Die Daten zu Krebserkrankungen von Kindern werden seit 1980 in einem bundesweiten Register gesammelt. Die Überlebenschancen sind in den letzten drei Jahrzehnten drastisch gestiegen, sagt dessen Leiter Peter Kaatsch.

Familie/Bildung/Soziales: Hilke Lorenz (ilo)

Herr Kaatsch, warum gibt es anders als bei Erwachsenen für Krebserkrankungen bei Kindern seit über 30 Jahren ein Register, das bundesländerübergreifend Daten sammelt?
Weil Kinderkrebs selten auftritt, ist ein solches Register leichter zu realisieren. Es erkranken 1800 Kinder in Deutschland pro Jahr. Das sind zwar schlimme Einzelschicksale, aber statistisch sind das so wenig, dass man sie zentral erfassen kann. Kinderkrebs wird in spezialisierten Krankenhäusern behandelt, wir kennen die Ärzte dort alle persönlich. Es ist also auch eine kleine Gruppe von meldenden Ärzten.

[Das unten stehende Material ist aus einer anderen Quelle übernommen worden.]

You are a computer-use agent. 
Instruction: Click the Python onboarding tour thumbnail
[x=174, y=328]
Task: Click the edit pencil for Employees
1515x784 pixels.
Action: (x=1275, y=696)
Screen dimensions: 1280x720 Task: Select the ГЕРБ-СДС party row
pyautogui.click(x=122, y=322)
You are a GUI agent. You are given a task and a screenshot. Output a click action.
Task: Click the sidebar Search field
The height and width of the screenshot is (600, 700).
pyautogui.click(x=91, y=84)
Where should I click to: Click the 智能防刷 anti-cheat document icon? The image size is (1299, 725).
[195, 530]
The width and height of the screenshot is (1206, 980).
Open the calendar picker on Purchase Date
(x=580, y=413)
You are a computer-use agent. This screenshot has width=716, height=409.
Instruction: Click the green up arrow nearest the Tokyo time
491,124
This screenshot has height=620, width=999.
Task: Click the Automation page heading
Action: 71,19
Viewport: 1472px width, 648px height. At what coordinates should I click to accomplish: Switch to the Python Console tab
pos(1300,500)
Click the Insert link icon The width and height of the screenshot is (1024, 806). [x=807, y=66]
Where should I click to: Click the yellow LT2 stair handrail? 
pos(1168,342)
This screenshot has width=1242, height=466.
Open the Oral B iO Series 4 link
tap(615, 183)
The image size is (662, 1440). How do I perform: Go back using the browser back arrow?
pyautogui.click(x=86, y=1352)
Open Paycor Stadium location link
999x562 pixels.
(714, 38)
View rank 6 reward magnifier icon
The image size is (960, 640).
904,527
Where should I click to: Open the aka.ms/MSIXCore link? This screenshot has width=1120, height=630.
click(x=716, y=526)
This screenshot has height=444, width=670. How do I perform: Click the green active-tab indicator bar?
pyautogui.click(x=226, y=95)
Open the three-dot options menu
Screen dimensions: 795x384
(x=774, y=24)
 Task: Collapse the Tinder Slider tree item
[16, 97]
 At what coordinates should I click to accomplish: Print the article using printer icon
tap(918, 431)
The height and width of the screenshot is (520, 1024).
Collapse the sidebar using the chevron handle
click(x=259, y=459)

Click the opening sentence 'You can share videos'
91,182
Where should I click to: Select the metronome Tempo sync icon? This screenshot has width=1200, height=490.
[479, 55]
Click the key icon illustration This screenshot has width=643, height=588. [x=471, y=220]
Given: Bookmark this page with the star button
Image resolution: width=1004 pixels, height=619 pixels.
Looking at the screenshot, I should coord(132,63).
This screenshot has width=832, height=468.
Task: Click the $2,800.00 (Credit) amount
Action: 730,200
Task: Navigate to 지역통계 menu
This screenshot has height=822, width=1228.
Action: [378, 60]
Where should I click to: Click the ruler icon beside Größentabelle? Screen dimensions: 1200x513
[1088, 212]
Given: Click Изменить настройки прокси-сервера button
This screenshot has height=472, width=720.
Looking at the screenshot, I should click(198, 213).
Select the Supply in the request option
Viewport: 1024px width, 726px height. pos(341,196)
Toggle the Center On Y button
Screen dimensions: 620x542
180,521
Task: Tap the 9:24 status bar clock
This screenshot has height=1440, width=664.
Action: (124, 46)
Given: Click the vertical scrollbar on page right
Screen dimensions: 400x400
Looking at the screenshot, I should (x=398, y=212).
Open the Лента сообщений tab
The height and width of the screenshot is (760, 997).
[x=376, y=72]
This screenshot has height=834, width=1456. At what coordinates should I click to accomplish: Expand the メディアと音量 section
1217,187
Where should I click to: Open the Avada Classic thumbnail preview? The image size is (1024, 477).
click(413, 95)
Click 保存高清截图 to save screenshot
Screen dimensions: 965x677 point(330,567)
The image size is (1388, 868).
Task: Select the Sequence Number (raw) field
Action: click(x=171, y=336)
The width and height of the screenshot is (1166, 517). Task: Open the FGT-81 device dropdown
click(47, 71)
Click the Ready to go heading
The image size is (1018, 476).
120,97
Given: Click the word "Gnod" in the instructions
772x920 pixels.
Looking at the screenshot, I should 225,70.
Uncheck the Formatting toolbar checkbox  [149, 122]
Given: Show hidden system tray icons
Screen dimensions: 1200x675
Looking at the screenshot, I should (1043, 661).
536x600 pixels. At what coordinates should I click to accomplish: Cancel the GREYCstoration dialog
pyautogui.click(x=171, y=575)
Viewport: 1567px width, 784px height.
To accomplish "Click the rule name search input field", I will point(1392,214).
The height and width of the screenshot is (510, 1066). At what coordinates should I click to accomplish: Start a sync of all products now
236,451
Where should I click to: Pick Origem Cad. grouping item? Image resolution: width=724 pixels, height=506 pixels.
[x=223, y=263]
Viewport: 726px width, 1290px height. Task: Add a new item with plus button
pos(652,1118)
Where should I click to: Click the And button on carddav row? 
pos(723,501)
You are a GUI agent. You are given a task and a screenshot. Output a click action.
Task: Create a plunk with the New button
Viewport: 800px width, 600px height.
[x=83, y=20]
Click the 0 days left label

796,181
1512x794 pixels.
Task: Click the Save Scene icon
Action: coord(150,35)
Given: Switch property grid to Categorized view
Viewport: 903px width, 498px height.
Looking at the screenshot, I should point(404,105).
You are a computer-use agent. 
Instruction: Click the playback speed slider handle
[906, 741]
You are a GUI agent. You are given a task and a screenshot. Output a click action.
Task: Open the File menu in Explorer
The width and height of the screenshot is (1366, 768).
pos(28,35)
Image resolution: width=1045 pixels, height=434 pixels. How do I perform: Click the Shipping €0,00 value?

Welche Daten werden Ihnen denn von den behandelnden Kliniken übermittelt?
Das bevölkerungsbezogene Krebsregister, das wir führen und das versucht, eine Population möglichst vollständig abzubilden, verzeichnet das Alter, das Geschlecht, den Wohnort, die Erkrankung selbst – sowohl bezüglich der Histologie als auch der Lokalisation – und das Stadium der Erkrankung. Das reicht eigentlich schon, um sagen zu können, ob Krebserkrankungen über die Zeit zu- oder abnehmen oder ob es regionale Unterschiede gibt. Das reicht, um alters- und geschlechtsspezifische und diagnosenspezifische Erkrankungsraten zu erstellen.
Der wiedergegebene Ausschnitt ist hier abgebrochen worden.